Optimism around the direction of future monetary policy has helped light a fire under fixed income as investors anticipate interest rate cuts in the new year.

The Bloomberg Global Aggregate Total Return Index saw a 5.0% rise during November – the biggest bounce back since the 6.2% surge posted in December 2008 at the height of the Global Financial Crisis.1

Yields retreated across the board, with the benchmark 10-year US Treasury yield falling 40bps from the start of the month to 4.3% by the end of November.2

The rebound in bond markets follows similar moves in equities. From the start of November through to month’s close, the US blue-chip S&P 500 Index rose 9.1%, likewise the UK blue-chip FTSE 100 increased 2.3% and Germany’s DAX was up 10.2%.3 

Investors’ newfound optimism is based on expectations of a pause and then a retreat from current monetary policy. Futures markets have all but priced out any additional hikes from the US Federal Reserve this cycle with the expectation of four cuts to interest rates through 2024, starting in June.4 

The Federal Open Market Committee’s (FOMC) final meeting the year is scheduled for 13 December.

Figure 1: Global bonds on a tear

Figure 2: Treasury yields dip on rate cut hopes

Launch of COP28

The other big news this week was the start of the COP28 climate summit in Dubai. In a year that is all-but-certain to be the hottest on record5, the conference will see the first ‘stock take’ of progress in fighting climate change since the Paris Agreement eight years ago.

Leon Kamhi, Head of Responsibility at Federated Hermes, who is attending the conference, highlights the need to make real progress in fighting climate change that is not self-defeating.

“Often COP is about talk but this year the summit does need to be about action,” he says. “We need to see a commitment from governments and from companies that they will invest in the transition.”

Here, says Kamhi, the onus is on the agenda-setters to look beyond simply reducing CO2 but also to be aware of the impact of their decisions in the wider world.

“As well as fighting climate change it’s about considering the needs of the ordinary employee, the ordinary consumer,” he says. “Reducing CO2 is essential, but will food and energy be affordable for people – not just in the world’s developing economies but in the developed world too?
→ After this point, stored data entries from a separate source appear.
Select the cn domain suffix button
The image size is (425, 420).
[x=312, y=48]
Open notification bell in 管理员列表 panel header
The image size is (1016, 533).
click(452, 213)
It’s an obvious point, but if we can’t make a just transition then there isn’t going to be a transition.”

Figure 3: Global temperatures have soared in recent decades

For further insights on the challenges at COP28 please see: The COP conundrum

1 Source: Bloomberg, 30 October to 30 November 2023.

2 Ibid.

3 Source: Bloomberg, 30 October to 30 November 2023.

4 Source: Federated Hermes analysis.

5 Source: World Meteorological Organisation, 1 November 2023.